The weapons have also made their way into the hands of Iranian-backed rebels battling the coalition for control of the country, exposing some of America’s sensitive military technology to Tehran and potentially endangering the lives of US troops in other conflict zones…
Because a majority of American troop deaths in Afghanistan and Iraq are caused by IEDs, it is critical that knowledge of MRAP vulnerabilities does not fall into enemy hands.
But it’s already too late.
In September 2017, a Houthi-run TV channel broadcast images of Mohammed Ali al-Houthi, the de facto rebel leader, proudly sitting behind the wheel of a captured US-made MRAP in the capital Sanaa, as a crowd chanted “death to America” in the background.

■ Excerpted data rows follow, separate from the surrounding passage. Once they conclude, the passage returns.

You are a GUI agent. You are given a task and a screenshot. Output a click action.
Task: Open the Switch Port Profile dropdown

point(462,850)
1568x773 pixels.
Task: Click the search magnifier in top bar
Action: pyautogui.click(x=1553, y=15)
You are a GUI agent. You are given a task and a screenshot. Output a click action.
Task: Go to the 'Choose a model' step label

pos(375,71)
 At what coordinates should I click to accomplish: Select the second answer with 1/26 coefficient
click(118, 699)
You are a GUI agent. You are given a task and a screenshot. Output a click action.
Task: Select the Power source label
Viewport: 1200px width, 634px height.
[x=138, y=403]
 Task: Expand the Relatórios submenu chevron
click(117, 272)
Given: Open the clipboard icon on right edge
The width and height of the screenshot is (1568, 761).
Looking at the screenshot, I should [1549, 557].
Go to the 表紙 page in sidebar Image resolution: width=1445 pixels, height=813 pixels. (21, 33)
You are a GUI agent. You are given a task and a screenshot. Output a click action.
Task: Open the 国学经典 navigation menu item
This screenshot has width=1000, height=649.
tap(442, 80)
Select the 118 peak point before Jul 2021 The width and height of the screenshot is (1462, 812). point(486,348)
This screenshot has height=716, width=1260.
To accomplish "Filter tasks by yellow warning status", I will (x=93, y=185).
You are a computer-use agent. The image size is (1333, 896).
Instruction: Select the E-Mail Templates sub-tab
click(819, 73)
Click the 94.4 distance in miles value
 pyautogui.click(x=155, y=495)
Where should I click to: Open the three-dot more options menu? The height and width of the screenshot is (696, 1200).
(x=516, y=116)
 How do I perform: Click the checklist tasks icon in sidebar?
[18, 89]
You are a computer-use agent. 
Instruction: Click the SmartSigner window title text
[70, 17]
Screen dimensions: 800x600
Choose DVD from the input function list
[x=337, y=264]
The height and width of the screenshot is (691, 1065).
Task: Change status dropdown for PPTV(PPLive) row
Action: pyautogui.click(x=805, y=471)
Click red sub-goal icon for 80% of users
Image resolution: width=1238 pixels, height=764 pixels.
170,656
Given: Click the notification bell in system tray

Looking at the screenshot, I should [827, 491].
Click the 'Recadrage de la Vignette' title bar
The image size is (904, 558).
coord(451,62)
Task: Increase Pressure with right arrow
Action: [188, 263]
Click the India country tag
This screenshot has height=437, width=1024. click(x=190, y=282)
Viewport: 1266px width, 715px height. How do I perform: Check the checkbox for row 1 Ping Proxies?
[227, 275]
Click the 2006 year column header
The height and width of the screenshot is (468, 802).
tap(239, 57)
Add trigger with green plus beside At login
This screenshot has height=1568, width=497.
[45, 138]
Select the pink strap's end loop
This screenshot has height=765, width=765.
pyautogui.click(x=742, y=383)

The vehicle was part of a $2.5 billion sale to the UAE in 2014. The sale document, seen by CNN, certifies that “a determination has been made that the recipient country can provide the same degree of protection for the sensitive technology” as the United States.
MRAPs like these, captured on the battlefield, have been probed by Iranian intelligence, according to a member of a secret Houthi unit backed by Iran known as the Preventative Security Force. The unit oversees the transfer of military technology to and from Tehran.
The member of the force, speaking to CNN anonymously out of fear for his safety, revealed that Iranian and Hezbollah advisers have already gotten their hands on the armored vehicles and other US military hardware.
“Iranian intelligence are assessing US military technology very closely,” the source said in an audio interview done from Sanaa. “Listen, there isn’t a single American weapon that they don’t try to find out its details, what it’s made of, how it works.”
IEDs are now mass-produced in Yemen by Houthi forces on a scale only previously achieved by ISIS, according to a report published by Conflict Armament Research.
The group tracks weapons and their supply chains in conflict zones, and has found IEDs containing Iranian components in Yemen.